===== AVAILABLE DATA

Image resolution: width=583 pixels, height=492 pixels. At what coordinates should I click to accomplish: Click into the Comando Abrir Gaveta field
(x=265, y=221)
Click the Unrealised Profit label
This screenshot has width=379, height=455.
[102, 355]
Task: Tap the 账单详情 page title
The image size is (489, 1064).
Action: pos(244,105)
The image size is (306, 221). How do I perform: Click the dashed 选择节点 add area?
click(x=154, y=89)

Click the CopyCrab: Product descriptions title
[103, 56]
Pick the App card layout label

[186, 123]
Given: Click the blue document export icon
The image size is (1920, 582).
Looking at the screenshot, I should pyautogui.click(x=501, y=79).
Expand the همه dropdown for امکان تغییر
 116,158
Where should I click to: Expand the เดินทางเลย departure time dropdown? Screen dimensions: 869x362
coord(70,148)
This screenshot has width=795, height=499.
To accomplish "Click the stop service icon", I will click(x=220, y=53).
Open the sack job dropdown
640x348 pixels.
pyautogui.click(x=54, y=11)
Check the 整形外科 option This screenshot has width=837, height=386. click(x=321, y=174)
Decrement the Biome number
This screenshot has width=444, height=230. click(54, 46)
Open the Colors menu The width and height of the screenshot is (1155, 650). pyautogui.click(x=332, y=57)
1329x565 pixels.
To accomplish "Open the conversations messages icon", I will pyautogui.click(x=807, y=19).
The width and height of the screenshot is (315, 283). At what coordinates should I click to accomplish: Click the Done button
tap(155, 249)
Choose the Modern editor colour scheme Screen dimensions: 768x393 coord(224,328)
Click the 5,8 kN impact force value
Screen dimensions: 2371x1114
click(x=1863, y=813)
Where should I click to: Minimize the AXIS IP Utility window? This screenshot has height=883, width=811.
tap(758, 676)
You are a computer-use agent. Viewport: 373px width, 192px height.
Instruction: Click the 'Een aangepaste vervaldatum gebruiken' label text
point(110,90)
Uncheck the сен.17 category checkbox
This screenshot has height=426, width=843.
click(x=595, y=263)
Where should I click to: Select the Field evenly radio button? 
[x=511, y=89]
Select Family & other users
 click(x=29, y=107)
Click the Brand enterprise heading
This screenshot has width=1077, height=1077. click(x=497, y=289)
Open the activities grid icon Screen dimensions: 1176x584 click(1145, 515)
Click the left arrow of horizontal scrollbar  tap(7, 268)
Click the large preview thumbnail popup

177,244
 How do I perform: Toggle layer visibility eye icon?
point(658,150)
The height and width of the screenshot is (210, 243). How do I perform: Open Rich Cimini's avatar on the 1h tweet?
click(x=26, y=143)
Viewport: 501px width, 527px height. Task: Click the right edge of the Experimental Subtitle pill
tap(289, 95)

==========

§ EXERCISE DIRECTIONS: Where a line of the material above holds the string "will", copy that line.

§ ANSWER SECTION:
To accomplish "Click the stop service icon", I will click(x=220, y=53).
To accomplish "Open the conversations messages icon", I will pyautogui.click(x=807, y=19).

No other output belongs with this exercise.